------ Available data
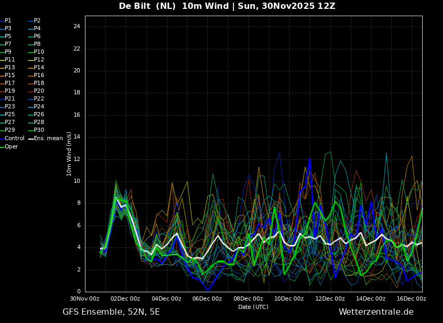The width and height of the screenshot is (443, 323).
Task: Click the Wetterzentrale.de text
Action: (x=376, y=312)
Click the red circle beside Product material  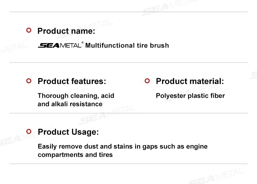(147, 81)
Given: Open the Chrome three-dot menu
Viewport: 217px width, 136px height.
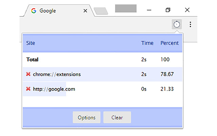Looking at the screenshot, I should [x=191, y=24].
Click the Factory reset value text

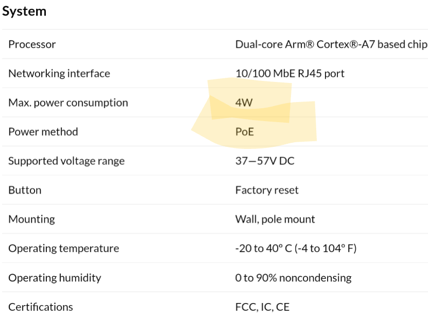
------------
Problem description
Give again exactly the lines from the one holding "Given: Open the Chrome three-dot menu" to the final line of the records, both ends included, and nothing more. Pictures do not belong in the copy.

Completed task
Given: Open the Chrome three-dot menu
Viewport: 217px width, 136px height.
Looking at the screenshot, I should [x=191, y=24].
Click the Factory reset value text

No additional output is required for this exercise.